WHAT THE TASK ASKS =>
Everything from the line containing "At what coordinates should I click to accomplish: Open" through the final line of the entries must be repeated exactly, and only that, without pictures.

GIVEN RECORDS section start

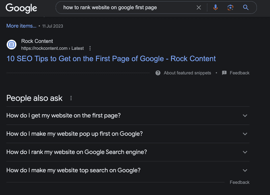Click the question mark icon for featured snippets
This screenshot has width=270, height=195.
[x=158, y=73]
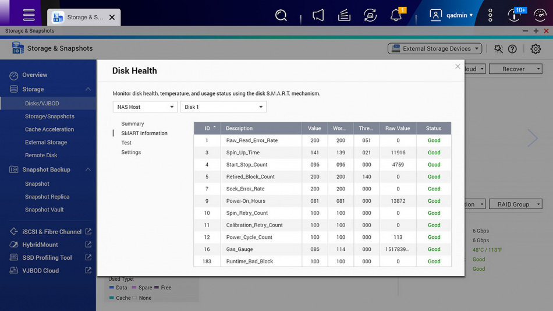Select Cache Acceleration in sidebar
Image resolution: width=553 pixels, height=311 pixels.
[49, 129]
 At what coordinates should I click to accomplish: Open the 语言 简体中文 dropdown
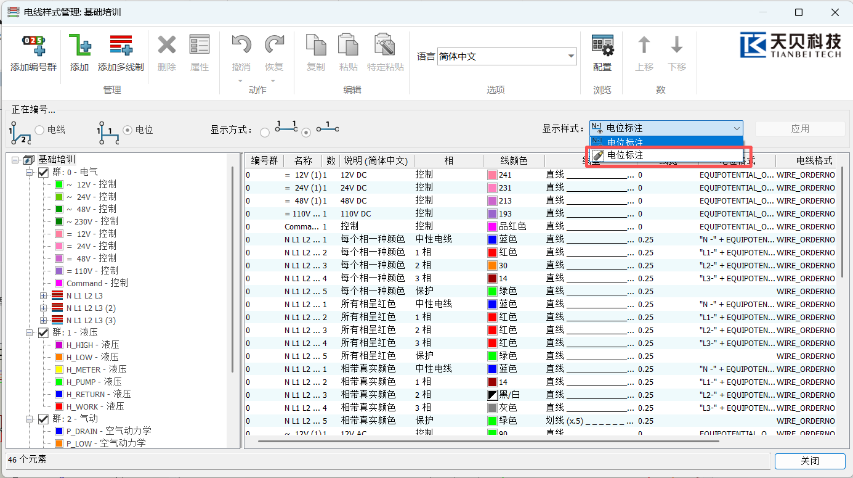pyautogui.click(x=571, y=57)
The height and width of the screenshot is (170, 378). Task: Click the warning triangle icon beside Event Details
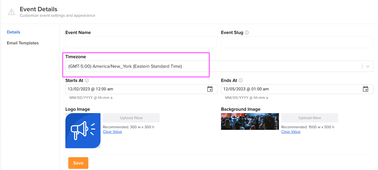click(11, 12)
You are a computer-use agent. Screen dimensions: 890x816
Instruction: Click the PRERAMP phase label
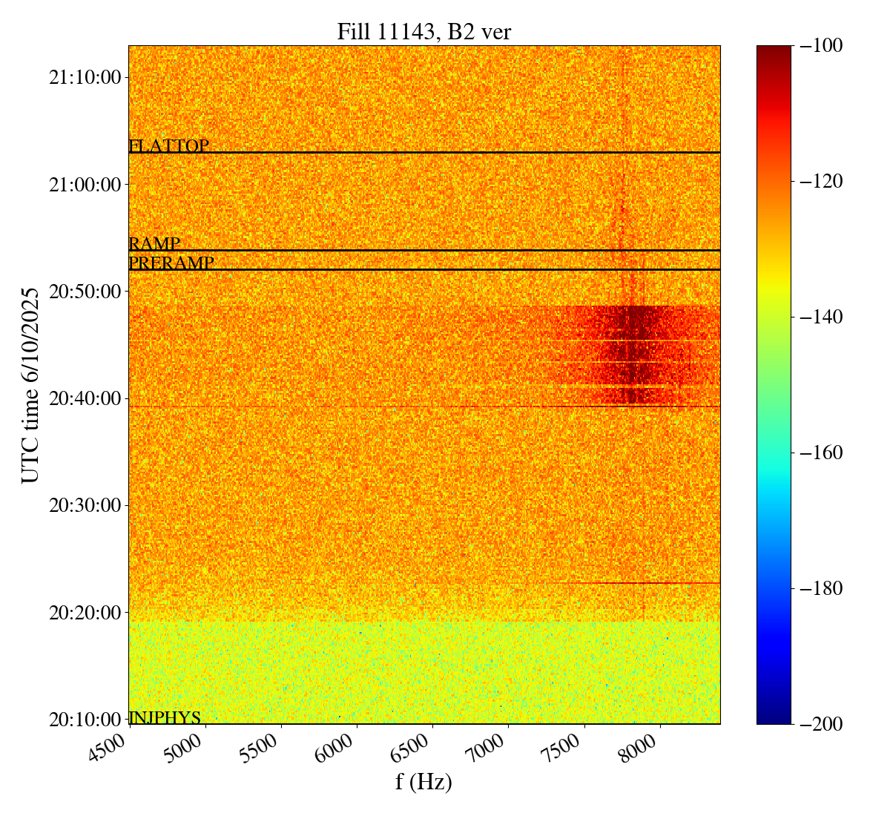pyautogui.click(x=171, y=263)
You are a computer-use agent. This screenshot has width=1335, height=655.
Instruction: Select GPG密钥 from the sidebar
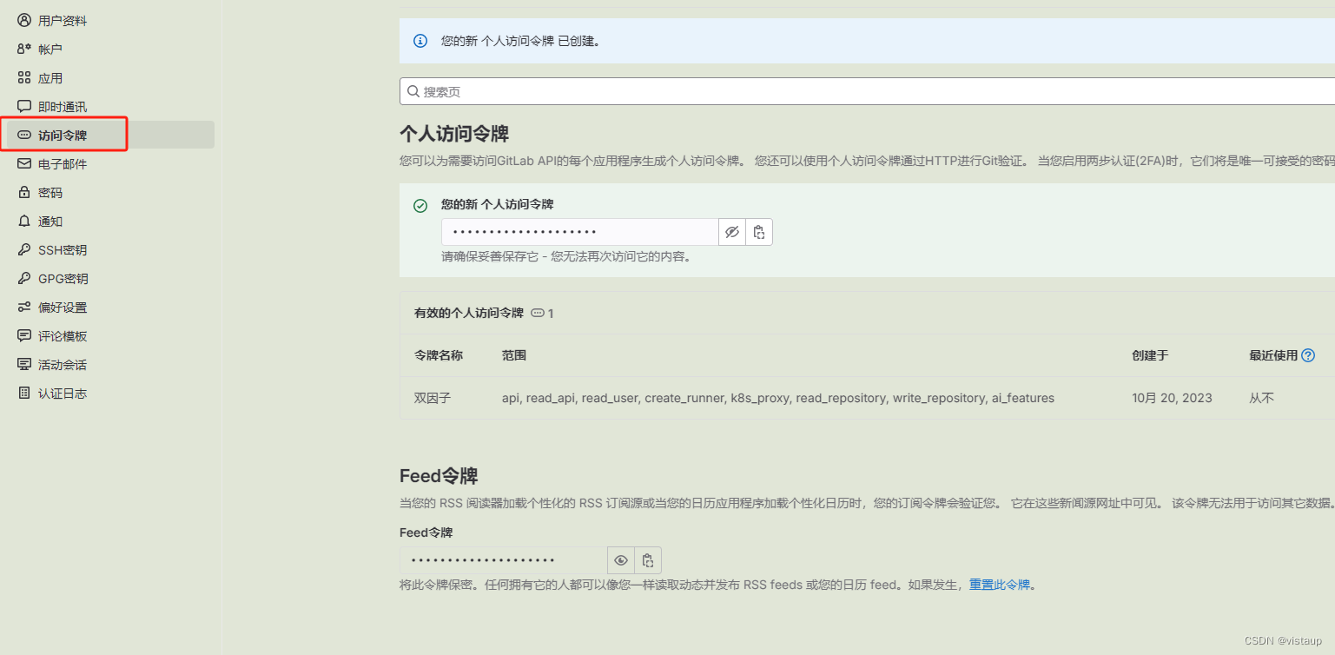pyautogui.click(x=63, y=278)
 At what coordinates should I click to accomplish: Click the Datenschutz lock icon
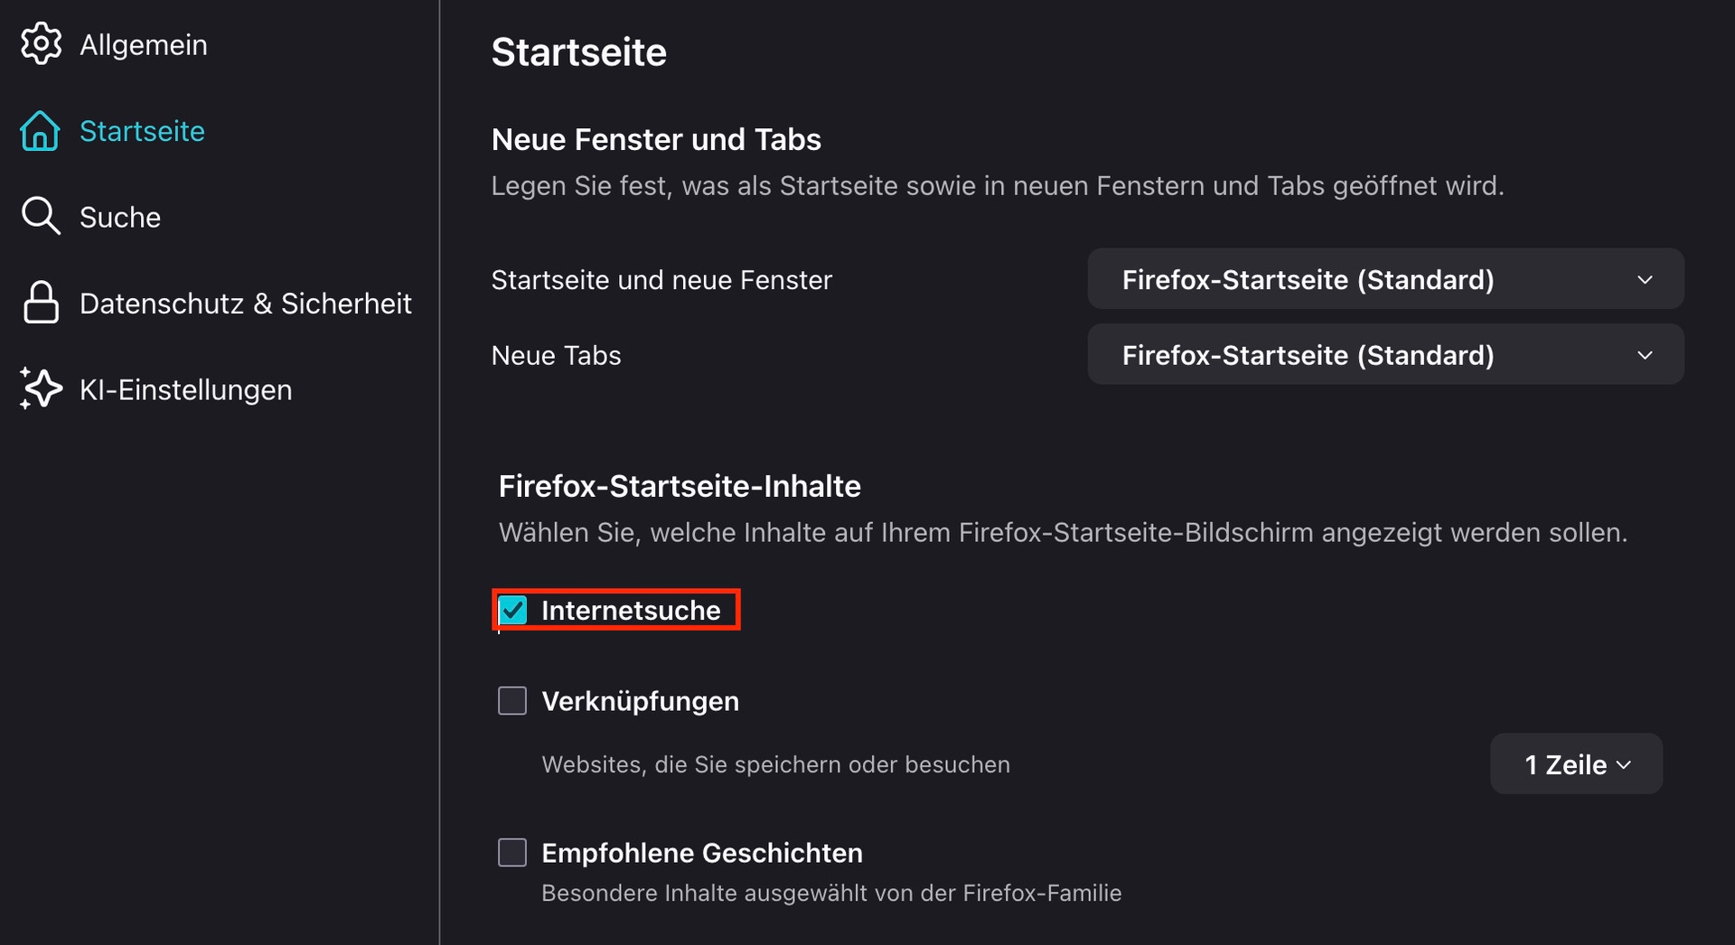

GIVEN RECORDS section end

WRITTEN SOLUTION =>
 At what coordinates should I click to accomplish: Open the 语言 简体中文 dropdown
pyautogui.click(x=571, y=57)
The height and width of the screenshot is (170, 378). Task: Click the warning triangle icon beside Event Details
click(11, 12)
You are a computer-use agent. Screen dimensions: 890x816
Instruction: Click the PRERAMP phase label
pyautogui.click(x=171, y=263)
You are a computer-use agent. This screenshot has width=1335, height=655.
Instruction: Select GPG密钥 from the sidebar
pyautogui.click(x=63, y=278)
 At what coordinates should I click to accomplish: Click the Datenschutz lock icon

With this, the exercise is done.